-- Data for processing follows --

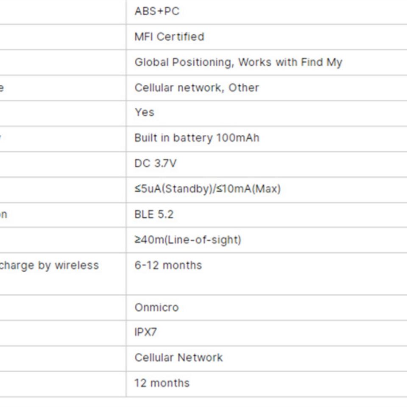Select the ≤5uA(Standby)/≤10mA(Max) current value
The height and width of the screenshot is (407, 407).
click(207, 189)
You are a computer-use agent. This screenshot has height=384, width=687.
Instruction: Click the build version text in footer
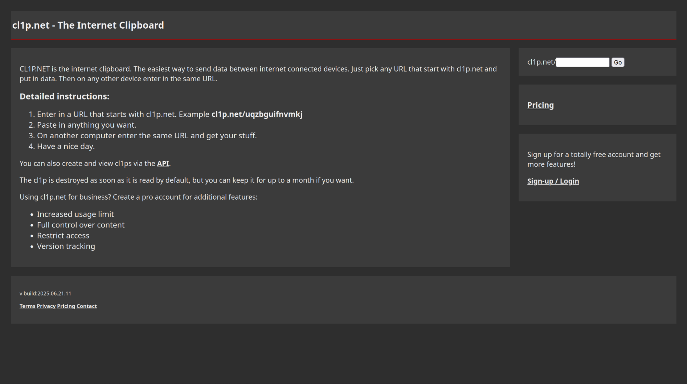(x=45, y=294)
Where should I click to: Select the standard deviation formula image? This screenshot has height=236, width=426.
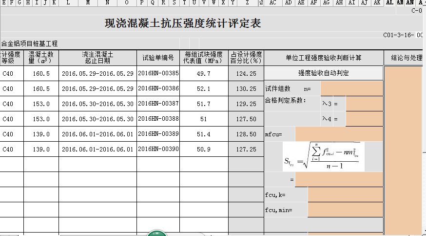[x=323, y=157]
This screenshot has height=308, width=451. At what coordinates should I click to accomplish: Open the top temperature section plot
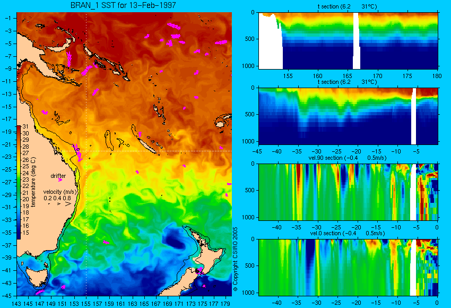[348, 40]
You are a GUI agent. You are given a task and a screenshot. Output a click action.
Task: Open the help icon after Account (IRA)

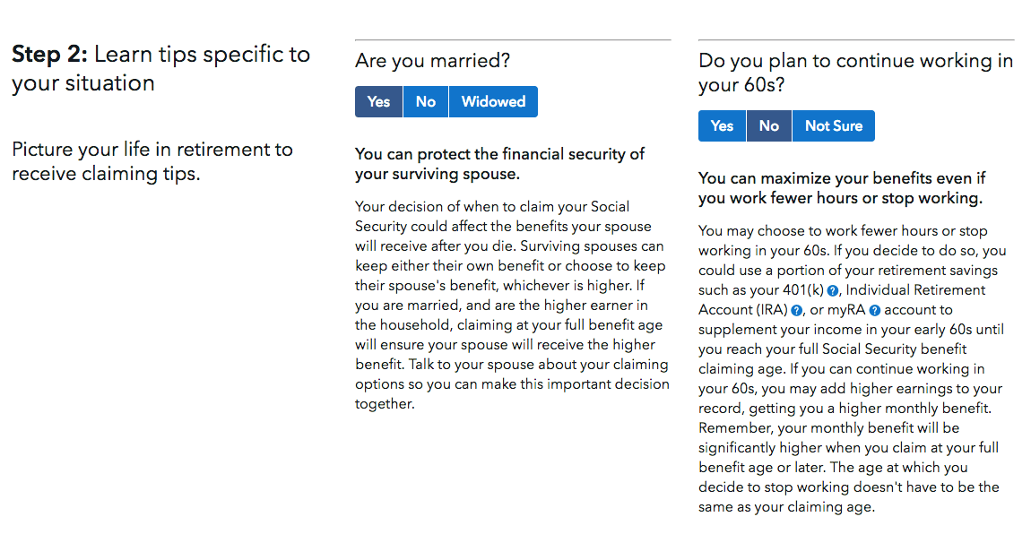(796, 311)
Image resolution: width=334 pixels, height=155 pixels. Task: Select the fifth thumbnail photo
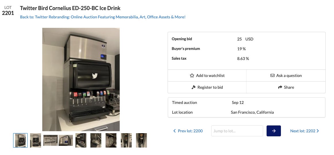[81, 140]
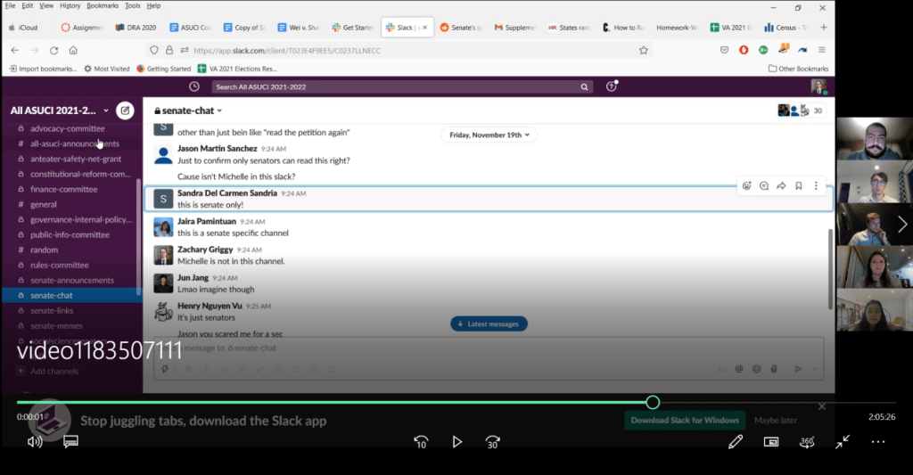Toggle video captions button
Screen dimensions: 913x475
[x=70, y=441]
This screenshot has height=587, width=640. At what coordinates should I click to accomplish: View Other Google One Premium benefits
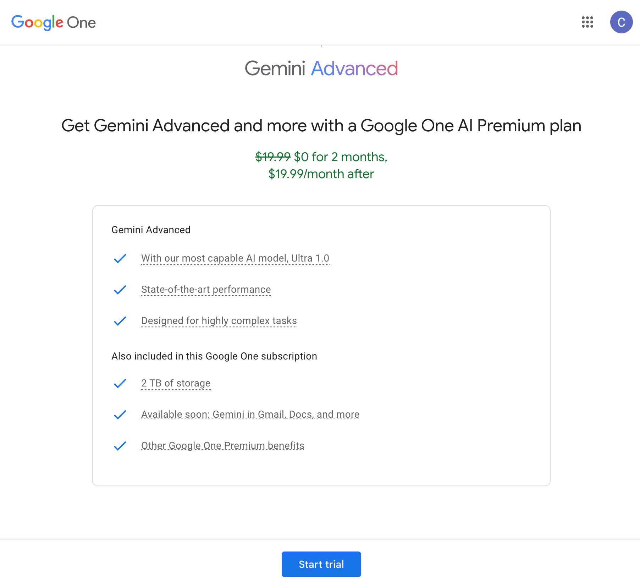click(222, 446)
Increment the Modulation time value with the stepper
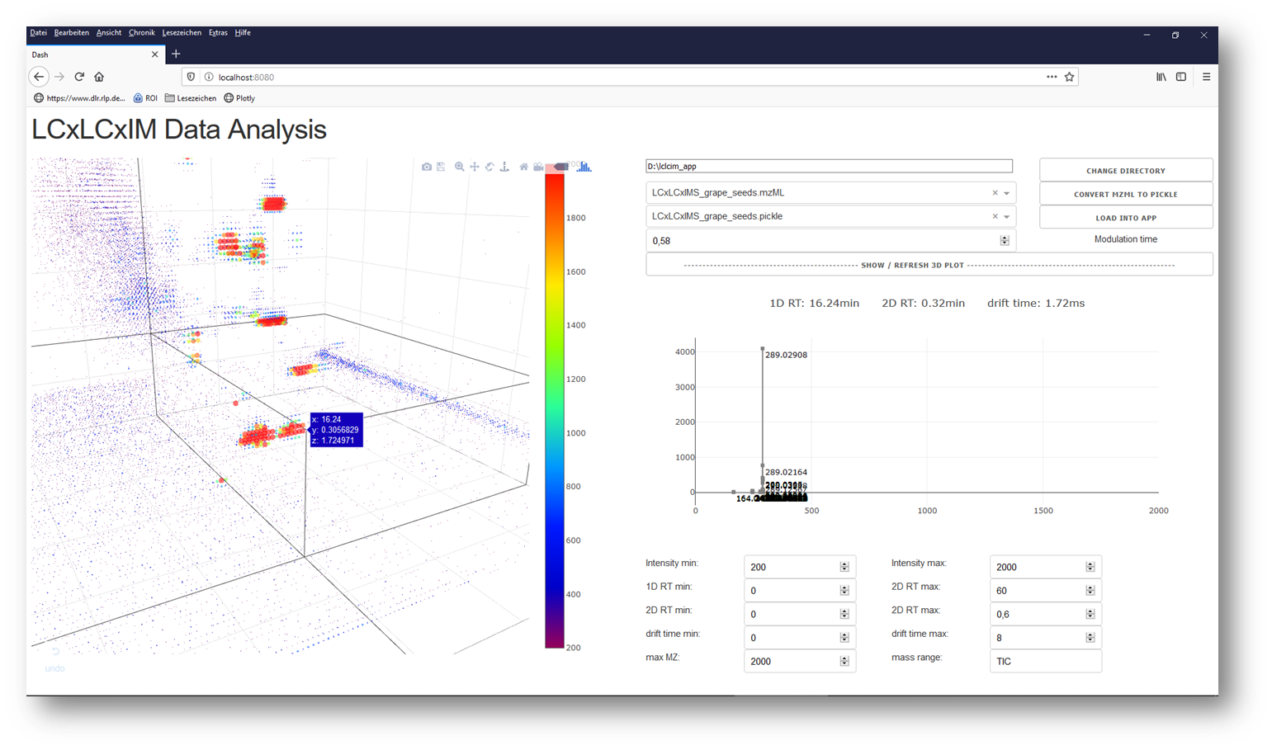 click(x=1005, y=237)
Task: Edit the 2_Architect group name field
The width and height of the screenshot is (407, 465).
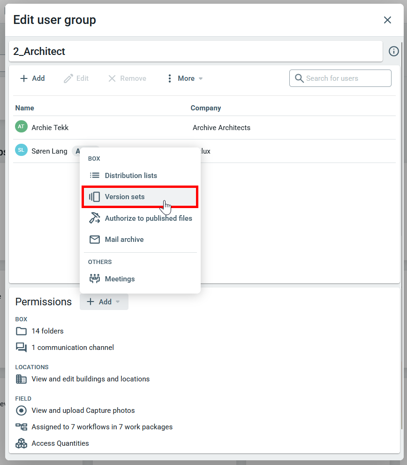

-- Data for processing concluded --

> **Action item**: Where the word "agent" occurs in a line of the records, copy that line.

> **Response to this task**:
You are a computer-use agent. This screenshot has height=384, width=687.
You are a GUI agent. You are given a task and a screenshot. Output a click action.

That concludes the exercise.